The Constitution State surely must hold the modern-day record for bold tax moves. But its leaders are not alone.
Illinois took the brave step of enacting a temporary four-year increase in its marginal personal income tax rate from 3 percent to 5 percent in fiscal 2011. (Interestingly, Oklahoma leaders have been looking at decreasing the personal income tax rate from a little over 5 percent to maybe 3 percent.)
Illinois also raised the corporate income tax rate from 4.8 percent to 7 percent for four years. Thanks to all the increases combined, the state will see revenues rise by an estimated $7 billion in fiscal 2012 compared to the prior year. And, Illinois also adopted a measure to collect sales taxes on online retailers that have a physical presence in the state.
New York several years ago adopted a three-year income tax surcharge on individuals earning more than $200,000 which expired in 2011, but the surcharge was extended for those earning more than $2 million.
California voters will decide in November whether to expand the sales tax to professional services and other services, and the Golden State also has increased enforcement of sales and use tax collections on online and out-of-state retailers.
Maryland, New York, Vermont, California, Hawaii and Connecticut also raised smaller but still-significant sums through selective tax and fee increases on such goods and services as alcohol, tobacco, utilities, health care, insurance, utilities, motor fuel and vehicles.
Did any Oklahoma activity catch the researchers' eyes? Well, there was this: "Colorado, Connecticut, Kansas, Oklahoma and Washington all enacted measures in fiscal year 2012 to consolidate state agencies with the goal of gaining efficiencies and reducing costs."
Not a bad idea, but so far, agency consolidation hasn't exactly made us well.
What have we learned?
So what are the lessons of the states when it comes to protecting core services in difficult times? It's not fair to insist that Oklahoma be like Connecticut or Illinois, of course. All states have differences in their populations, tax bases, economies and so on. What's politically viable elsewhere might not be acceptable here. Any kind of tax increase - even a limited one on something like alcohol, motor fuels or online sales - probably won't fly in Oklahoma at the moment.
But is there another lesson here besides the obvious benefits of more revenue?
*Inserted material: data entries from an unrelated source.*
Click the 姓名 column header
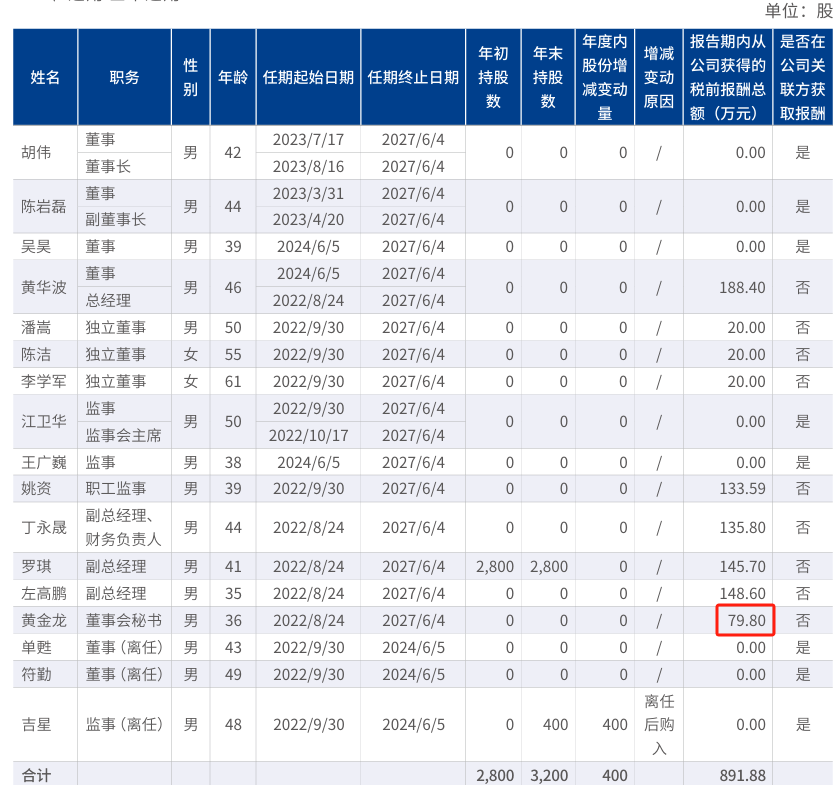839x785 pixels. [45, 77]
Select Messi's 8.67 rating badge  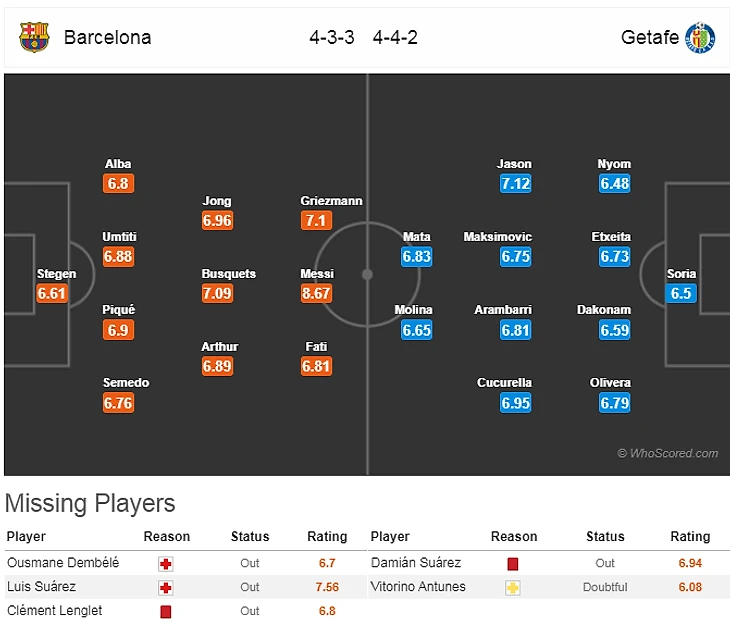coord(317,294)
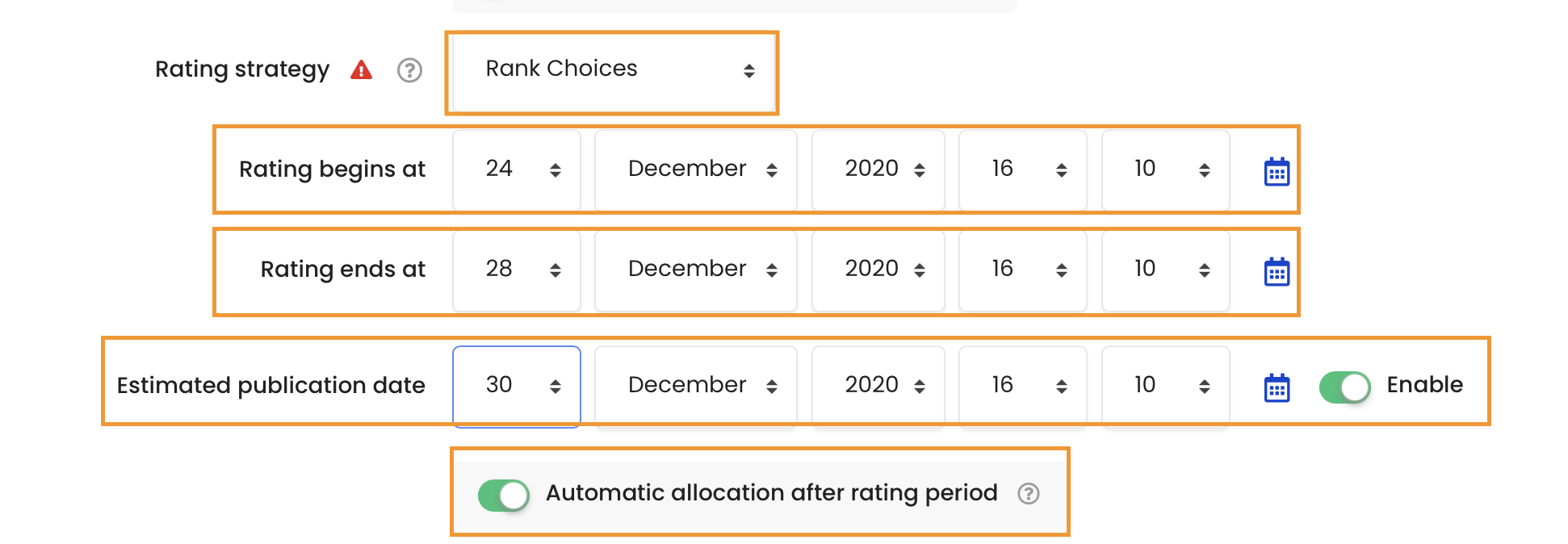Toggle the Enable switch for publication date
Screen dimensions: 1568x544
[1344, 387]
How about this: "As a general rule, states with a diverse tax revenue structure that includes a progressive individual income tax are better equipped to weather the fiscal problems caused by recessions. ... In general, the progressive individual income tax is a more resilient source of revenue during economic downturns ..."
The proof is the experience of those states that have no income tax. "Independent analysts have found that the fiscal crises in Florida and Nevada were exacerbated by the absence of an individual income tax in these states."
These policy analysts are not the first to come to such conclusions. But no matter how often these observations are repeated, they still seem to go ignored.
Odd though it may sound, the paralysis of our Legislature when it comes to tackling major issues just might work in our favor. There was intense fervor for eliminating tax credits and other incentives when the legislative session convened in February, but lawmakers to date have done almost nothing on that front. Same for the popular notion of consolidating agencies.
Now it's looking like they'll freeze up when it comes to making major tax cuts. Or at least we can hope.